I want to first replicate results with WSJ. What are some hyperparameters you recommend for training with a small number of GPUs. Now I am training with 3 GPUs, with a learning rate of 0.05, batch 32 with DDP in PyTorch lighting, fprecision 16 and number of epochs 1000. The other hyperparameters are similiar to Quartznet bigger models that show in the paper. Also, can I set up a number of iterations to train for each batch that you recommend?

I would wanna know how fast I can converge to 11/12 of WER greedy in the test set for WSJ. I got already to around 24% of WER for validation using only 100 epochs, with 3 GPUs using learning rate of 0.01.

Thanks! Carlos

titu1994 commented 2 years ago

We haven't experimented much with QuartzNet 5x5, but you can probably give Citrinet 256 or Conformer s mall a try to train on WSJ to good results.

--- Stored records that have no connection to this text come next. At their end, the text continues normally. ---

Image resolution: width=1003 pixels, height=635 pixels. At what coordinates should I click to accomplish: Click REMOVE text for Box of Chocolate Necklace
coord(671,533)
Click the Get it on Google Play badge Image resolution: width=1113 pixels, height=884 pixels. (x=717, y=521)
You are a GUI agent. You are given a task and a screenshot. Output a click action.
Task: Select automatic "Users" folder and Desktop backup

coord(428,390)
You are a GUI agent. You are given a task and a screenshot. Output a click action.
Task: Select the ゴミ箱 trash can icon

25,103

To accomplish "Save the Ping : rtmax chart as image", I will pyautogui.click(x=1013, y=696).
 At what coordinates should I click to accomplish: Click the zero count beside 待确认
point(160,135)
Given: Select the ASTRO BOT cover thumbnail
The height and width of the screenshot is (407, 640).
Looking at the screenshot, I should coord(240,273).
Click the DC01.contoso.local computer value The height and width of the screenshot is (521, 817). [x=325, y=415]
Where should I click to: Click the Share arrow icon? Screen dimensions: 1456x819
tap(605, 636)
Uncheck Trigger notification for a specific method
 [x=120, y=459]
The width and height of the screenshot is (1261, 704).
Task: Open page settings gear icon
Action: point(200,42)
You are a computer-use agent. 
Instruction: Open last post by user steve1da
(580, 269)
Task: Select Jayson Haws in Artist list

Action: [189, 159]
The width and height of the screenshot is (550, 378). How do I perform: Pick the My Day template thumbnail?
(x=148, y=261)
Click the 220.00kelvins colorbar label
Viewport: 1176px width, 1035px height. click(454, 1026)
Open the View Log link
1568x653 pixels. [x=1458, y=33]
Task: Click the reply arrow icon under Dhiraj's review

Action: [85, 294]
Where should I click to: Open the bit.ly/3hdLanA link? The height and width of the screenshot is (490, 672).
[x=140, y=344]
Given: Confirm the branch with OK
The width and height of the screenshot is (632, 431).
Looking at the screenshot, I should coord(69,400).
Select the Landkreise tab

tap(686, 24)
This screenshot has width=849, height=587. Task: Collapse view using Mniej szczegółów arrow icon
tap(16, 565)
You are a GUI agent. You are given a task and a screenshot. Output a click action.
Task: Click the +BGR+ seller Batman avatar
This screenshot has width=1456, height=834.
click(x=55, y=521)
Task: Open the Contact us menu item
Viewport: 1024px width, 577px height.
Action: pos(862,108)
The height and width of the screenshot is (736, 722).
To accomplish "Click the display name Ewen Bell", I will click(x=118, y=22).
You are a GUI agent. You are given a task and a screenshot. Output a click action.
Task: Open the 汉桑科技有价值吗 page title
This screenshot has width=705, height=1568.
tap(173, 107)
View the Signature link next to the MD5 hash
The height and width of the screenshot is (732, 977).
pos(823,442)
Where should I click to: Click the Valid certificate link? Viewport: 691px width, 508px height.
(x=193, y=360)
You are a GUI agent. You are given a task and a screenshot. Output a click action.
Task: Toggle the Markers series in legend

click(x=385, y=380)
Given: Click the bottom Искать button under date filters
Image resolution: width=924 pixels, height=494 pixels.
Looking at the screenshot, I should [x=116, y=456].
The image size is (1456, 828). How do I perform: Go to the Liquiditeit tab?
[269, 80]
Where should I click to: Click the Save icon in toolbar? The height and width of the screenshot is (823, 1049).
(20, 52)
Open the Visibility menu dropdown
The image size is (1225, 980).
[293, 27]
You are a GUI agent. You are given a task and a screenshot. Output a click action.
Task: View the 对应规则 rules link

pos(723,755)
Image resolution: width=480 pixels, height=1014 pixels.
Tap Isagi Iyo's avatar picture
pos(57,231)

I don't think QuartzNet can withstand 0.05 LR on small number of GPUs. You may try 0.02 maybe. I can give better settings for Citrinet or Conformer as we have experimented more with those models on small datasets.

If you want even better scores, you can train a small ComtextNet Transducer or Conformer Transducer. They generally get very good results and faster convergence than CTC models c

Miamoto commented 2 years ago

Thanks for the answer! My goal is to do experiments with architectures that do not have explicit memory on it, like conformers. Okay, so for citrinet 256, how can I get there with 3 gpus fast? Does citrinet 256 get good results for WSJ? Thank you so much! 👍

titu1994 commented 2 years ago

Smaller models will do modestly on most datasets but will take longer to converge and have worse overall scores as compared to larger models. If strong scores are all that's needed I would suggest training larger models if memory allows. The Citrinet config is available, as well as the paper with hyper parameters and pretrained checkpoints for config definitions.

You can extract a config by using cfg = Model.from_pretraijed(name, return_config=True) and save it with OmegaConf.save(cfg, path)